"Such a person,
Whose creadit with the judge, or owne great place,
Could fetch your brother from the manacles
Of the all-building law."
The word building has always been a stumbling-block to editors. Johnson first proposed to read binding, and his successors have adopted it, and such is now the generally received reading. Mr. Collier's old corrector is also in favour of the same change. I have always felt convinced, however, that building was the word which Shakspeare wrote. That which answers to it in the A.-S. is bytling, bytleing, a building; bytlian, to build; which are inflected from byth, biotul, a hammer or mallet (whence our beetle); so that the strict meaning of the verb is firmare, confirmare, to fasten, close, or bind together. This will give much the same meaning to building as that implied in the proposed substitute binding.
Not having met with the word used in this peculiar sense by any old writer, I could not venture to maintain the reading of the folio on these grounds, which I have just mentioned, alone. At length, however, I have been successful, and I am now able to quote a passage from a work published very shortly before this play, entitled:
"The Jewel House of Art and Nature", &c., "faithfully and familiarly set downe according to the Author's owne experience, by Hugh Platte, of Lincoln's Inne, gentleman. London, 1594."
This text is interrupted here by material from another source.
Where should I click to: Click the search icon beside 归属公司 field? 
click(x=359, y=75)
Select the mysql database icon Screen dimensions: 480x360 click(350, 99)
in which this word building is used in precisely the same sense as that which I defend. In "the Preface of the Author," the following passage occurs:
"I made a condicionall promise of some farther discouerie in arteficiall conceipts, then either my health or leisure would then permit: I am now resolued (notwithstanding the vnkind acceptation of my first fruits, which then I feared and hath since falne out, is a sufficient release in law of the condition) to make the same in some sort absolute (though not altogether according to the fulnesse of my first purpose), and to become a building word unto me."
I apprehend that this parallel instance is all that is wanting to preserve, for the future, the reading of the first folio unimpaired.